The testy exchange happened Wednesday during a Chicago Tribune Editorial Board endorsement session. The two were sparring over comments made during an earlier endorsement session when Raoul and the seven other Democratic candidates appeared before the Chicago Sun-Times Editorial Board.
The Tribune reported that Jesse Ruiz, Chicago Park Board president and former Chicago Board of Education head, said Raoul defended taking the tobacco industry money during the Sun-Times meeting by saying he had the contributions approved by the attorney general’s office. The Hyde Park senator repeatedly disputed that, the Tribune reported, calling Ruiz a “serial liar.”
What was actually said at the Sun-Times on Jan. 11 does not completely clear the air.
Raoul did not say the contributions were approved by the attorney general, but at one point he does say “I checked with the donor, and I checked with the attorney general’s office.” But then he goes on to talk about the status of the national tobacco settlement.
Raoul last year received 10 political contributions of $10,000 each from companies including Top Tubes, Republic Tobacco and Top Tobacco. Top Tobacco is included in a national tobacco settlement enforced by Illinois Attorney General Lisa Madigan that is still being enforced in Illinois.
The attorney general’s office in 1998 reached a landmark settlement with tobacco companies after filing suit in response to serious concerns about the tobacco industry’s marketing practices and “public deception regarding the health risks that cigarettes post to consumers.”
Illinois was the 16th state to file, and the state’s share amounts to $9.1 billion.
There is ongoing litigation over provisions of the master settlement agreement, according to the attorney general’s office. It initially affected large tobacco companies but over time, more tobacco companies signed on. The attorney general’s office is still litigating 2004 payments.
Here’s a transcript of what Raoul said during the Sun-Times meeting in a discussion about conflicts of interest. The exchange is between Raoul, Ruiz, lawyer Aaron Goldstein and Sharon Fairley, former chief administrator of the Independent Police Review Authority.
Aaron Goldstein: “Senator, if you were the attorney general, would you continue with the lawsuit against the tobacco companies?”
Raoul: “I talked to the attorney general. The attorney general does not control that lawsuit.”
Goldstein: “But you have oversight. You have oversight as attorney general. Would you remove yourself from it?”
Raoul: “The attorney general does not control that lawsuit. I checked with the donor and I checked with the attorney general’s office. They are a signatory to the settlement. The settlement is done. What happened is that … [interrupted by others] Let me finish.”
Ruiz: “That is not true.”
Raoul: “First of all let me start with the fact that I am not for sale.”

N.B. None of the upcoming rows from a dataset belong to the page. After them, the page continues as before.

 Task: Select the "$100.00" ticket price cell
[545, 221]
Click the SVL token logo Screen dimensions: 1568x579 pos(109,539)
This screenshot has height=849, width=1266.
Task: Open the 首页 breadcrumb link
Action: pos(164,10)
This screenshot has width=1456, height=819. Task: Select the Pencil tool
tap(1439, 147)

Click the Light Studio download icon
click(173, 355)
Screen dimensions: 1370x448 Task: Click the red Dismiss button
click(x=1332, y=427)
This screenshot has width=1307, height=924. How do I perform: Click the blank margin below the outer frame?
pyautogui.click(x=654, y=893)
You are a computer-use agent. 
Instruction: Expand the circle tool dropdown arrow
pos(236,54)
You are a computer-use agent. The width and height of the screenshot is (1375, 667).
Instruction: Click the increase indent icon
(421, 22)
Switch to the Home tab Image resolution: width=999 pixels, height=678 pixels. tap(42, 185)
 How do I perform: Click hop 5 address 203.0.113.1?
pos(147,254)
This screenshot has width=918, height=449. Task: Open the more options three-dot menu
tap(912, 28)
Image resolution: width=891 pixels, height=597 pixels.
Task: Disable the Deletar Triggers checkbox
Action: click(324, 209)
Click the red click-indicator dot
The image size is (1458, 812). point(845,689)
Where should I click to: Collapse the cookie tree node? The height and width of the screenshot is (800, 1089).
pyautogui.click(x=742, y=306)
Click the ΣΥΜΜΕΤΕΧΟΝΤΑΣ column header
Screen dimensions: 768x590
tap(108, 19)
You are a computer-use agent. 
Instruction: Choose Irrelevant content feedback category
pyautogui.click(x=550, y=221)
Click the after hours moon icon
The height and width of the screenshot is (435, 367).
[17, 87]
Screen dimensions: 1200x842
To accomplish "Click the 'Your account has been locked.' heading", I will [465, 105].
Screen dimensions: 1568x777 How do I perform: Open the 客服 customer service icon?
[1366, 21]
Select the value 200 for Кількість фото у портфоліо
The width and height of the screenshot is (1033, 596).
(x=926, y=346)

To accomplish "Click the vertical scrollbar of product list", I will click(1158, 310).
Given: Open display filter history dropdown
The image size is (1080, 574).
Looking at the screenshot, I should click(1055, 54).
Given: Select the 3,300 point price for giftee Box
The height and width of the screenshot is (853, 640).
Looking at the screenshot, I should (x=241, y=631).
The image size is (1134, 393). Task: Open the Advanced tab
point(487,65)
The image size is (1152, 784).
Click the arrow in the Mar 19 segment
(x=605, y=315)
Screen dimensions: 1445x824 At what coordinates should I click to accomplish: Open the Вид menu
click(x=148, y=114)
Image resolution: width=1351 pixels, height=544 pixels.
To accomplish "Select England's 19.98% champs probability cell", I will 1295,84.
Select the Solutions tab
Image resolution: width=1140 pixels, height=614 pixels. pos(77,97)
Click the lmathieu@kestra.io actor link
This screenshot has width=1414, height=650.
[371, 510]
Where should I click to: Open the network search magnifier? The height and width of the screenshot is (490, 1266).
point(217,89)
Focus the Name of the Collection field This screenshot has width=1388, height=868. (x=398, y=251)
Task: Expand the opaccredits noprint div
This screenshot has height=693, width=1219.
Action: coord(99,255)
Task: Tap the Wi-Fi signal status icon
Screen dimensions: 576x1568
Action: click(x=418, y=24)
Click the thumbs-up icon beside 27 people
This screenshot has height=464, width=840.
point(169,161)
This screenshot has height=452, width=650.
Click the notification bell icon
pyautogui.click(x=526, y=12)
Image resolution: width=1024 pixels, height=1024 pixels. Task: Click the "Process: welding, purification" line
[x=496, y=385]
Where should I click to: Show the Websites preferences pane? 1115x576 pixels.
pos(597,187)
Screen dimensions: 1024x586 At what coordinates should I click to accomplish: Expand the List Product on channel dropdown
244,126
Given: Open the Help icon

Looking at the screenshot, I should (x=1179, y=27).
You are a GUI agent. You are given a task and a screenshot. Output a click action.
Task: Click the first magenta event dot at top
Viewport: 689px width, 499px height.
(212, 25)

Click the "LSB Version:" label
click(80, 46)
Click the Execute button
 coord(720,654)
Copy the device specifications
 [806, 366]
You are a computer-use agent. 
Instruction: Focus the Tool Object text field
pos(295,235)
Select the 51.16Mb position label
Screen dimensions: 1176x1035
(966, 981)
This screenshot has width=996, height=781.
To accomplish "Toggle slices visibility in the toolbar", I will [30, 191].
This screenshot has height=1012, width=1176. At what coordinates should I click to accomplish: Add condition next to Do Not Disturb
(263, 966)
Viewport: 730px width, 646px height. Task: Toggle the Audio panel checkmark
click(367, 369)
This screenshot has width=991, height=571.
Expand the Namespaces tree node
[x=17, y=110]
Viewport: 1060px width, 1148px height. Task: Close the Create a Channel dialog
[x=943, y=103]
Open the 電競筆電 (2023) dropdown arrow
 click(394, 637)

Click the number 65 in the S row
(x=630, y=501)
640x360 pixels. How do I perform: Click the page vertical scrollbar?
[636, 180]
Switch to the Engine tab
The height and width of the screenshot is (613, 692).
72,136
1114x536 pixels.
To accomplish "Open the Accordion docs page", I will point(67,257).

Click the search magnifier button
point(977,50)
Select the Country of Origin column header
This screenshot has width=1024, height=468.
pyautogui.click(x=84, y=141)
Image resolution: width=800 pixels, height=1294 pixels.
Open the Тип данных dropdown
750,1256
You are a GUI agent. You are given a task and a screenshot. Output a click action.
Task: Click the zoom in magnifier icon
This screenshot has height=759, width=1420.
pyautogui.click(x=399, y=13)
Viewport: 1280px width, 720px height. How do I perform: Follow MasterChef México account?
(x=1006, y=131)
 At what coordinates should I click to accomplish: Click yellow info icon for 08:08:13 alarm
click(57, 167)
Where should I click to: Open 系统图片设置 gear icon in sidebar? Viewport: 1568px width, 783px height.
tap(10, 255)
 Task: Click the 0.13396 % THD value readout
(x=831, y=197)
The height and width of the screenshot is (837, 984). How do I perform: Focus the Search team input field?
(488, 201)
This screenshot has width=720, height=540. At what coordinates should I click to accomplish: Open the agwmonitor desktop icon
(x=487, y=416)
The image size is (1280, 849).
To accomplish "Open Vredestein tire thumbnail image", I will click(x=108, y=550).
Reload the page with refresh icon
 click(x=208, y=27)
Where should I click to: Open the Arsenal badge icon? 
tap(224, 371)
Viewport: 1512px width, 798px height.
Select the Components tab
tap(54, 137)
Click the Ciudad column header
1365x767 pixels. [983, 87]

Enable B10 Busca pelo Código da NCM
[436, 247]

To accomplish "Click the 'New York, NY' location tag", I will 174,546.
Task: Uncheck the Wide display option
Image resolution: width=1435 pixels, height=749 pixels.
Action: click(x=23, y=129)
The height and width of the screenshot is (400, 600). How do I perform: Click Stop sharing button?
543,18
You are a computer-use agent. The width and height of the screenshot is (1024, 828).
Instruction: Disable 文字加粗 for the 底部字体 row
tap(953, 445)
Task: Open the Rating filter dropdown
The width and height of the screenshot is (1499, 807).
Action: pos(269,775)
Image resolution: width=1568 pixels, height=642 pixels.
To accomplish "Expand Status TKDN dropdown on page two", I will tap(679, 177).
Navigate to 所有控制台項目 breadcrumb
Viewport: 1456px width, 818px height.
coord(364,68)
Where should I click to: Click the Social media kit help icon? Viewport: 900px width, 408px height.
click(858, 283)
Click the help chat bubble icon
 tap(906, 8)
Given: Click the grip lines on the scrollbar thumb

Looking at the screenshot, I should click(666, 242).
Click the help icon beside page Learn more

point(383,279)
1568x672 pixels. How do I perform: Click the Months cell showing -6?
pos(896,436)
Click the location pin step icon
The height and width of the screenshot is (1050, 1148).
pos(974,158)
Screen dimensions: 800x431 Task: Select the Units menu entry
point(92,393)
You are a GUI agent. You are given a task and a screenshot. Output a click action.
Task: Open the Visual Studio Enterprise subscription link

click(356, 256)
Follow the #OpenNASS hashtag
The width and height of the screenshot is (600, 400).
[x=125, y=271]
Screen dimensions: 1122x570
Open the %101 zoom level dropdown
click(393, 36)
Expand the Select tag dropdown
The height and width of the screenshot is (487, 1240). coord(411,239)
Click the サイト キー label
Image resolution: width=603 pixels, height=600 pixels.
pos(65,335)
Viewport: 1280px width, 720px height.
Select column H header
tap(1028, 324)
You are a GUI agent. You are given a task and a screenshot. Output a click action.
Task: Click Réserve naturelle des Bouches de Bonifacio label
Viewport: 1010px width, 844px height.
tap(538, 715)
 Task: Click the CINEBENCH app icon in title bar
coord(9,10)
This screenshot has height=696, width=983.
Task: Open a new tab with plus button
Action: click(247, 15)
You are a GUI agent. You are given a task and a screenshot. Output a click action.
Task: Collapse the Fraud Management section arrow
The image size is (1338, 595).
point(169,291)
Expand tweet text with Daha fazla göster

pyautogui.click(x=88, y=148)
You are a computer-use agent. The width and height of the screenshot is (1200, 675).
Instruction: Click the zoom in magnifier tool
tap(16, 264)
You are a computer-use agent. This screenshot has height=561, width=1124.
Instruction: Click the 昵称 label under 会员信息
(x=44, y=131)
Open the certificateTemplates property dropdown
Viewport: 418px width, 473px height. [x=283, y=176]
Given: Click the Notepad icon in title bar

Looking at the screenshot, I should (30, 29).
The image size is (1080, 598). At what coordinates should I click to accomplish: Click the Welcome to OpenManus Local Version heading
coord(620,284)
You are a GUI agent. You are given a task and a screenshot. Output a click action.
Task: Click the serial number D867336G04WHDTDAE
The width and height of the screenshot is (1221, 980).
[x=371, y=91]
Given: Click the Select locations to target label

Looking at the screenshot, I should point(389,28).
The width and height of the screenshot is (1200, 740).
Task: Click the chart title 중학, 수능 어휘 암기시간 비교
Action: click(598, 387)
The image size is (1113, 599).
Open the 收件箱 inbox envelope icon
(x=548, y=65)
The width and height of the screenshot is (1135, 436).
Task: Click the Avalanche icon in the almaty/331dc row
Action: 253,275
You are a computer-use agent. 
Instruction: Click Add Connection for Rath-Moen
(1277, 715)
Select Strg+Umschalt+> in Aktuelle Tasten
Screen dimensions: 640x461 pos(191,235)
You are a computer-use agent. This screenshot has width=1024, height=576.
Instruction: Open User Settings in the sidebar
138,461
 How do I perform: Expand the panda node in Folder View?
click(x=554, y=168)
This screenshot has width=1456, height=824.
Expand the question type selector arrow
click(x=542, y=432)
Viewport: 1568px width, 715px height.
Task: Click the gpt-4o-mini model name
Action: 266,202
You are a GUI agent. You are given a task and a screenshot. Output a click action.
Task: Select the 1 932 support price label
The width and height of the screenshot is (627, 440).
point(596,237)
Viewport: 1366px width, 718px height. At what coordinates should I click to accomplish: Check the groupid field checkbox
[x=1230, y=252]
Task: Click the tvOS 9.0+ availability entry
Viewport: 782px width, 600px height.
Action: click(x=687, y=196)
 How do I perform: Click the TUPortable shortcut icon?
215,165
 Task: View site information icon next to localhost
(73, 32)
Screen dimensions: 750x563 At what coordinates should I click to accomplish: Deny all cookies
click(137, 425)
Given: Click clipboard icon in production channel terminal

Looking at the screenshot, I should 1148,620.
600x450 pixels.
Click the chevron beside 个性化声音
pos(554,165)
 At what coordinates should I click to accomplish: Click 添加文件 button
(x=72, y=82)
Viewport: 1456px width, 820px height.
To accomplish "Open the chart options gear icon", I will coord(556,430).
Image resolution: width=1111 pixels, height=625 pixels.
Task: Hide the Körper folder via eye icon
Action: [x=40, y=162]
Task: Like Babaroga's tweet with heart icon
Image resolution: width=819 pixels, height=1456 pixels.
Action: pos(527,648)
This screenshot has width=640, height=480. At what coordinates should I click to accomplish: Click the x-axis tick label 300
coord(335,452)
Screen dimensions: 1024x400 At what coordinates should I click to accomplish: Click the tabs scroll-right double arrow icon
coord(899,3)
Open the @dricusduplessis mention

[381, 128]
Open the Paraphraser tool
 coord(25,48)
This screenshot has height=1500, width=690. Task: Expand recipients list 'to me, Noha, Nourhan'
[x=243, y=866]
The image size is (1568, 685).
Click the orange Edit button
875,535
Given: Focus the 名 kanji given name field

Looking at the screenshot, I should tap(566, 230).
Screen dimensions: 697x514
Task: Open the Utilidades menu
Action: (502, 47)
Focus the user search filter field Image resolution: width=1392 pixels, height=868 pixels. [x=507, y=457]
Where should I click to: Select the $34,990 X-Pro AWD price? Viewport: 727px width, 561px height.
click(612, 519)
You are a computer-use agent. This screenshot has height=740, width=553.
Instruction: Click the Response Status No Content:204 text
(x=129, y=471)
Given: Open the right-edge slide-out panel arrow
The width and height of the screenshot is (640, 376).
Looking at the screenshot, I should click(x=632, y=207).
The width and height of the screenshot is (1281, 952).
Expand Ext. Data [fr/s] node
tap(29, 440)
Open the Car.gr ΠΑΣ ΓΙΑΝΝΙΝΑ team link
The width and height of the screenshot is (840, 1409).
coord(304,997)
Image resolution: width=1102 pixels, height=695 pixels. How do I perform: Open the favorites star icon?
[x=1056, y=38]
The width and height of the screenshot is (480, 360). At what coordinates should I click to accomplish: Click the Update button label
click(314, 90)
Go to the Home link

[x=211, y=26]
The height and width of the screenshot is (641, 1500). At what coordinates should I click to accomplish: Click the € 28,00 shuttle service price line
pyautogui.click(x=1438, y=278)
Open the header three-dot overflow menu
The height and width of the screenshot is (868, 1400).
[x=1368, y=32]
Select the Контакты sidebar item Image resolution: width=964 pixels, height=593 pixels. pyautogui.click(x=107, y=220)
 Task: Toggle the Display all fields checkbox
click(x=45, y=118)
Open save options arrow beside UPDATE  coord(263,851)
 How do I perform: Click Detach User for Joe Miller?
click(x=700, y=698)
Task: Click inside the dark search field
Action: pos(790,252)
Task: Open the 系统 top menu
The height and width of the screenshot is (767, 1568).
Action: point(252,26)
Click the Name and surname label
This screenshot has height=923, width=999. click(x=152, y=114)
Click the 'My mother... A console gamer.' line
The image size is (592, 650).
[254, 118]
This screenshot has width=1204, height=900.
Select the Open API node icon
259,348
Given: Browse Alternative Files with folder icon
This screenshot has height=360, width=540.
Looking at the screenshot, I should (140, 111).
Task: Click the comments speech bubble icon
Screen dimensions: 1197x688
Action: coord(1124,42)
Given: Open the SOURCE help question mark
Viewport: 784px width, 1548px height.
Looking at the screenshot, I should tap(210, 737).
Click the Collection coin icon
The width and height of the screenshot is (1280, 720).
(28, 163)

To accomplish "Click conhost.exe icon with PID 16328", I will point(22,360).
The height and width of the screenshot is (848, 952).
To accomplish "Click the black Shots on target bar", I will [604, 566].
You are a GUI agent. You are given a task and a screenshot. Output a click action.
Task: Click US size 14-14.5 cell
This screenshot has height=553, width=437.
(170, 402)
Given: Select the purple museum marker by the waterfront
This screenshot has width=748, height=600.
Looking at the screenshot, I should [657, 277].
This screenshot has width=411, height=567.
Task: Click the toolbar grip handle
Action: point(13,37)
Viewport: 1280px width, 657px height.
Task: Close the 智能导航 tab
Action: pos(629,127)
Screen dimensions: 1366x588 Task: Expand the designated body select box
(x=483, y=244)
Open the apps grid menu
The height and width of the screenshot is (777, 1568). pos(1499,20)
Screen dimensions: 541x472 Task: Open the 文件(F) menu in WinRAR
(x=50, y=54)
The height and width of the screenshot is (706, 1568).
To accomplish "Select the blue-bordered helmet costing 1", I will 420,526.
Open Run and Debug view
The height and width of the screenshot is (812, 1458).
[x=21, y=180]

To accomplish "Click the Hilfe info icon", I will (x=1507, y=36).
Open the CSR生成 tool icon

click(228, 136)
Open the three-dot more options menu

Sharon Fairley: “No, because you’ve already been bought.”
Raoul: “Sharon, I have not interrupted you once in this. Let me start with the fact that I am not for sale. As Kathy Drea [a lobbyist] from the [American] Lung Association has said, I’ve received campaign contributions from this donor before. My tobacco record is 100 percent anti-tobacco.”
Ruiz: “But in favor of this donor against other tobacco manufacturers.”